In the United States, the fundamental law of corporate governance is that firms must be managed in the best interests of shareholders. Corporate directors may not sacrifice profits in order to advance the competing interests of workers, consumers, the environment, or anything else. Sometimes the most profit can be made by behaving in a socially responsible way, but not always. Proponents of “shareholder primacy” insist that corporate overreach in pursuit of profits should be dealt with by government regulation, such as labor laws, environmental protections, and the like. But corporations pursue profits both in markets and in the halls of Congress, where they work to stunt the very regulations that shareholder primacy proponents promise can force firms to pursue profits in a socially useful way. If we cannot keep corporations out of our democracy, then we must have more democracy in our corporations. We must reform our corporate governance law to require the directors of our largest firms to consider the interests of all corporate stakeholders, and not just shareholders, in corporate decisionmaking.

The law of corporate purpose should be regarded as a basic fulcrum of social policy, but it hides in plain sight in our social and political discourse. Politicians blame powerful corporate interests for blocking this or that regulatory change, but the reproach always takes the form of moralistic shaming of corporations for being mean or greedy, as if corporations are doing anything other than what the law of shareholder primacy compels them to do. They could do other than what they are doing, if we altered the law of corporate governance.

Law is a provisional truce.

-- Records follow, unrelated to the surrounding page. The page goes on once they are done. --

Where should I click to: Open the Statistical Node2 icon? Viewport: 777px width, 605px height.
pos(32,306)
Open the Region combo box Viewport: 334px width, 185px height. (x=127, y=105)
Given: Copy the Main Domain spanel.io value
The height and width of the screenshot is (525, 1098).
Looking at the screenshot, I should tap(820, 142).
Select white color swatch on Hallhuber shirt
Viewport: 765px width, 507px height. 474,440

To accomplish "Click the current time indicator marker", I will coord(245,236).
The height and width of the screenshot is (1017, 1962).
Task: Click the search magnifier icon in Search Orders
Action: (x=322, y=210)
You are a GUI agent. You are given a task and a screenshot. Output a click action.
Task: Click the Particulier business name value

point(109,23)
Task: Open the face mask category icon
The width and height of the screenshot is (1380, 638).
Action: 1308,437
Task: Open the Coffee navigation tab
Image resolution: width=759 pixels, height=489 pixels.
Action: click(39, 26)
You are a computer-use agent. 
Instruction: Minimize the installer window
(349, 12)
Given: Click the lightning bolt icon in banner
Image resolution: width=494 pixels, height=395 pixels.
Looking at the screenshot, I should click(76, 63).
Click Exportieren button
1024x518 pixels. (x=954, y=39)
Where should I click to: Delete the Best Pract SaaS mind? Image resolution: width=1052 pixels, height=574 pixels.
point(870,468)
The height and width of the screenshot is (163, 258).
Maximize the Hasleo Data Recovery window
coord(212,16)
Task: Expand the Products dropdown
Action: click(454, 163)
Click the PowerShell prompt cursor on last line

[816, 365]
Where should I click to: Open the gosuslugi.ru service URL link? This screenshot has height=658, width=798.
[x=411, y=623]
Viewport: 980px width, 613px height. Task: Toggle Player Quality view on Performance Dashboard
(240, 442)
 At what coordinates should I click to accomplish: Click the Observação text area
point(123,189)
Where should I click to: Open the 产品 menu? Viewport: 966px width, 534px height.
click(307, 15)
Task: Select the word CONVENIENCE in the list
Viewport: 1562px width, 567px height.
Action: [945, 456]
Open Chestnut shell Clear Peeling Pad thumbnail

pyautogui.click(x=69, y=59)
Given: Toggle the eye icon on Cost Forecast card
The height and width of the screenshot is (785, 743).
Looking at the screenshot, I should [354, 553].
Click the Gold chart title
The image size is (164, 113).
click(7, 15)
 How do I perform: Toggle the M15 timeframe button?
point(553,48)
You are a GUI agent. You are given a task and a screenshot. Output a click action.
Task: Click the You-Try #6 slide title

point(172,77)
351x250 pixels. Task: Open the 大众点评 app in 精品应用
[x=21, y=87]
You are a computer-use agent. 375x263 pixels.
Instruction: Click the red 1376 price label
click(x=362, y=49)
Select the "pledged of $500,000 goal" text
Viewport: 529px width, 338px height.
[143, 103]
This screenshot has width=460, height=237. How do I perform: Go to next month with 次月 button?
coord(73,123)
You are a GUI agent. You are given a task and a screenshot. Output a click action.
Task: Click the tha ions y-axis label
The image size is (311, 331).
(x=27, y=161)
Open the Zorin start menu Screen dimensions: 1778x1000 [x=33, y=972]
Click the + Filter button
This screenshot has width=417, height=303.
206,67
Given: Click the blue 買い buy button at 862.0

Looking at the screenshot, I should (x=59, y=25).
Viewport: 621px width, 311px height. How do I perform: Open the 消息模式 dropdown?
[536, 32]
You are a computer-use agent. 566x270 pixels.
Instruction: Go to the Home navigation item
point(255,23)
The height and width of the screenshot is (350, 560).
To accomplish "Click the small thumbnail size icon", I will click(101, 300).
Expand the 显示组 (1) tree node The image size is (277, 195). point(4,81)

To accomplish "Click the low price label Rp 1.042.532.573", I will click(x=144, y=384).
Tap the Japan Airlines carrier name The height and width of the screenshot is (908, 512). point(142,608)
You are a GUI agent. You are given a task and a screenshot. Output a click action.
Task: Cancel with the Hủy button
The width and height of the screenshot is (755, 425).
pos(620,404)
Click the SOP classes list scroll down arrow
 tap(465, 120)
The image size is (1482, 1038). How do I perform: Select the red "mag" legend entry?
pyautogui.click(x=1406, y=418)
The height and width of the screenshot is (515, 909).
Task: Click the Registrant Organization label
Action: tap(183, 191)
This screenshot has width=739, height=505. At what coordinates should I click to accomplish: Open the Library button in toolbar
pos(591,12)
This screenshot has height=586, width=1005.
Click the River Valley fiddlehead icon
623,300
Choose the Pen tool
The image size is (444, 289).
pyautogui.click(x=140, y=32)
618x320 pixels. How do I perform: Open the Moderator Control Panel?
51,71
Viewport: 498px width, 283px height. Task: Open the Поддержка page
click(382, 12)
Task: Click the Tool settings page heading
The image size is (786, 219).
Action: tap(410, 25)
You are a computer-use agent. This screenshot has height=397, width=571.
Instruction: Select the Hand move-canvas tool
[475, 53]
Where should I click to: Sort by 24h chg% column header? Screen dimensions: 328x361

People on both the left and the right—from socialist-leaning anticorporate Bernie Sanders supporters, to nationalist-leaning anti-corporate Donald Trump supporters—seem fed up with corporations, and appear to be galled in particular by the selfish, myopic nature of corporate political activity. Behind this animosity is an unarticulated dissatisfaction with the narrow, shareholder-focused agenda of the prevailing corporate governance system. I believe that a reform of shareholder primacy, in favor of more stakeholder-oriented corporate governance, could prove satisfactory enough to keep a dissatisfied public from seeking more destructive alteration of the status quo. We must safeguard the corporate instrument against its own worst tendencies, which might otherwise spur radical political action that will destroy it, and maybe destroy much more.

When Corporate Friction was published in May, it came out as an academic book. Like many academic writers, I hoped the book might contribute to active public policy discourse. That hope may find opportunity sooner than I had imagined. In August, Senator Elizabeth Warren of Massachusetts filed a bill called the Accountable Capitalism Act (ACA), which would significantly reform corporate governance of the largest American firms (those with more than $1 billion in annual earnings) in ways similar to what I suggest in the book. While Warren’s legislation is unlikely to become law very soon, the issue of corporate governance reform is becoming more salient in our politics. Corporate Friction might be read as an explanation for why reforms such as those called for in Warren’s ACA are both necessary and plausible.

NOTE: The above is an excerpt from Corporate Friction: How Corporate Law Impedes American Progress and What To Do About It, by David Yosifon (Cambridge University Press, 2018).